水に浸けてあった食器を洗う。洗う時間も倍になるわけだが、皿が二枚ずつあるということに目尻が下がる。生ゴミを捨て、シンクの水滴を拭ってからタオルで濡れた手を拭い、エプロンをハンガーにかけた。真っ暗な寝室を覗く。ベッドの上の人影は呑気に寝息をたてていた。扉を閉める。紅茶でも飲もうと、マグカップを温め、沸騰し始めた湯を注ぎティーバッグを入れる。小皿で蓋をしながら、ぼんやり秒針を見つめた。
多分、サッカーの為に生まれてきたんだろうと思う。選手でも監督でも、いつも夢中でいつでも一直線だ。そんな彼を好きになったのは自分で、嫌いになれないのも自分だというのは嫌でも分かっている。現に、数週間ぶりに会ったというのに、一緒に夕食を食べ少しだけ話をして、彼は、ベッド貸してーと語尾を伸ばして言い現在進行形で爆睡中だ。ぼんやりし過ぎていて長針が三つ四つほど進んでしまい、急いで小皿を取る。水滴のついたそれを水で流し、ティーバッグを数回揺らして捨てた。ソファに座り、大して興味のないバラエティーを見る。興味がなくても引き込まれてしまうのが恐ろしい。一口含んだ紅茶を舌の上で転がす。少しだけ甘い。おいしくて溜め息が、出た。
多分、性欲とか、ないんだろうなあ。若い頃はそれなりにあったみたいだけど。体型やら下着やらに気をつけているのが莫迦らしく思える。別に、自己満足の為であって、猛の為なわけで ない。そう考えるも、自分のことは自分が一番分かる。強がりなことくらい。けれど忙しくてそれどころでないんだろうなあとも思う。性欲より睡眠や食事の方が大事なのだろう。だったら、おいしい食事をして、たっぷり眠ってもらうだけで十分だ。テレビを消す。底の方に少し残っていた紅茶を飲み干す。マグカップを洗って軽く歯を磨き、沸かしてあった風呂に入ろうと、下着と部屋着を取りに寝室へ向かった。寝息は聞こえない。音をたてないように引き出しを漁る。

「…ねー、なまえ」
「起きたの?」
「うん…風呂?」
「うん。猛は? 朝にする?」

引き出しを閉めてから振り返る。かすれた声の猛は仰向けで、唸るように声を出してから勢いよく起き上がった。目が慣れてきたおかげでシルエットは把握できる。

「あのさあ」
「なに…?」
「あー…俺も風呂入る」
「じゃあ先、いいよ」
「いや、そうじゃなくて」

珍しく猛が言い淀む。

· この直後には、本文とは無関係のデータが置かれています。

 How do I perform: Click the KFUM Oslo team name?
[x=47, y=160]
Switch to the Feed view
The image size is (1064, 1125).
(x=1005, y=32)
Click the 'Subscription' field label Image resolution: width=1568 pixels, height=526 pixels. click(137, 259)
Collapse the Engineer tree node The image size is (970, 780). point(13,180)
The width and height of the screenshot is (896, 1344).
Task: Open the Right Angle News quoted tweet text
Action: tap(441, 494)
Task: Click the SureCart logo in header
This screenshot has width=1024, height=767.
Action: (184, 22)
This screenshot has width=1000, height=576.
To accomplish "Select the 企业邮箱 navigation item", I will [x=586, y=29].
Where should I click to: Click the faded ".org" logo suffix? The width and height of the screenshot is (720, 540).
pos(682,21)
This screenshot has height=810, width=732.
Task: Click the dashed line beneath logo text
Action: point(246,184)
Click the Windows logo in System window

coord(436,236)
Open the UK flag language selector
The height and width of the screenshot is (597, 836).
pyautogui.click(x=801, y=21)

どうしたのかと思って、なんとなく予想がついたが自信はない。服を持ったまま、別の引き出しを漁り、猛の着替えを出した。

「そうじゃなくて?」
「…お前分かってるでしょ」
「なんのこと?」

わざとはぐらかしたら猛は拗ねたように溜め息を吐く。着替えを渡したら、そのまま手を握られる。どうしたの、と問うも返事は返ってこない。隣に座って顔を覗き込んだら、目を塞がれた。

「…見んなよ」
「なんで?」

猛が小さく舌打ちをした。からかい過ぎたかと思って謝ろうとしたら猛が先に口を開く。

「したい」

視界を覆う手のひらをよけてみた。意外とすんなり、手は下ろされる。少しだけ恥ずかしそうな猛と目が合った。

「うん、じゃあお風呂行こ」

掴んだままの手をひいたら黙ってついてくる。明かりをつけたままの廊下に出てから振り向くと、ちょっと不機嫌そうに、なんだよ、と猛が口を尖らす。嬉しくなって、なんでもないよ、と言ったら猛は私の頭を撫でながらちょっと乱暴な手つきで髪をかき混ぜた。